List your registered devices with cursor-based pagination.

curl "https://enterprise.arcticsign.app/v1/devices?plan=super0&limit=10" \
  -H "Authorization: Bearer ask_live_YOUR_KEY"
plan Filter: super0 | developer_plan
external_id Filter by your external ID
cursor Pagination cursor
limit Max 100 (default 50)

GET /v1/devices/{id}

Get a single device with its certificates and fresh download URLs.

GET /v1/certificates/{id}

Get a certificate with fresh 15-minute signed download URLs. Call this to regenerate expired download links.

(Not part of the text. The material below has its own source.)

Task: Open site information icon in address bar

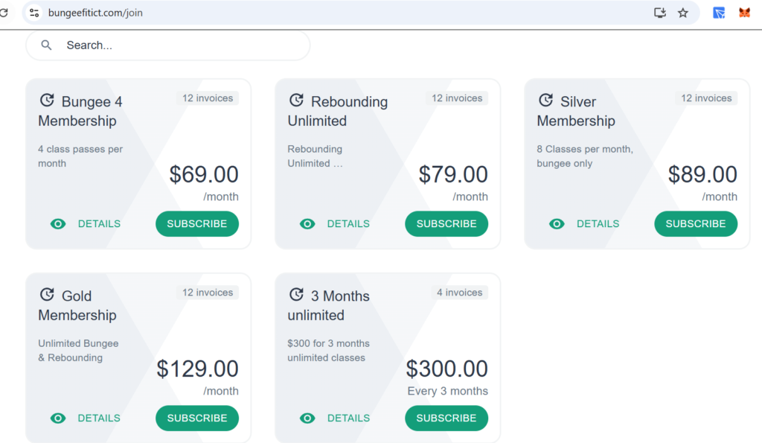Action: point(34,13)
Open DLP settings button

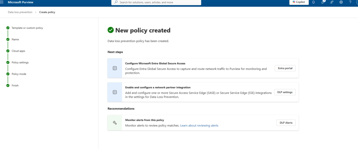[285, 92]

GET /v1/certificates/{id}/{type}

Download the raw .mobileprovision or .p12 file. Requires a ?token= query param from the certificate response. Tokens expire after 15 minutes.

GET /v1/account

Get your credit balance, effective pricing, and current rate limit state. No request body required.

Error Codes

CodeHTTPMeaning
unauthorized401Invalid or missing API key
invalid_request400Bad UDID format or missing fields
insufficient_funds402Credit balance too low for requested plan
rate_limited429Too many requests — see Retry-After header
upstream_error502Upstream certificate provider failed
timeout_stuck504Certificate polling exceeded 120s budget
conflict409Duplicate idempotency key with different body
upstream_insufficient_funds503Our upstream balance is depleted

Idempotency

Always include an Idempotency-Key header. If a request times out, re-send with the same key — you'll get the original result without a double charge. Generate a new UUID for each unique request.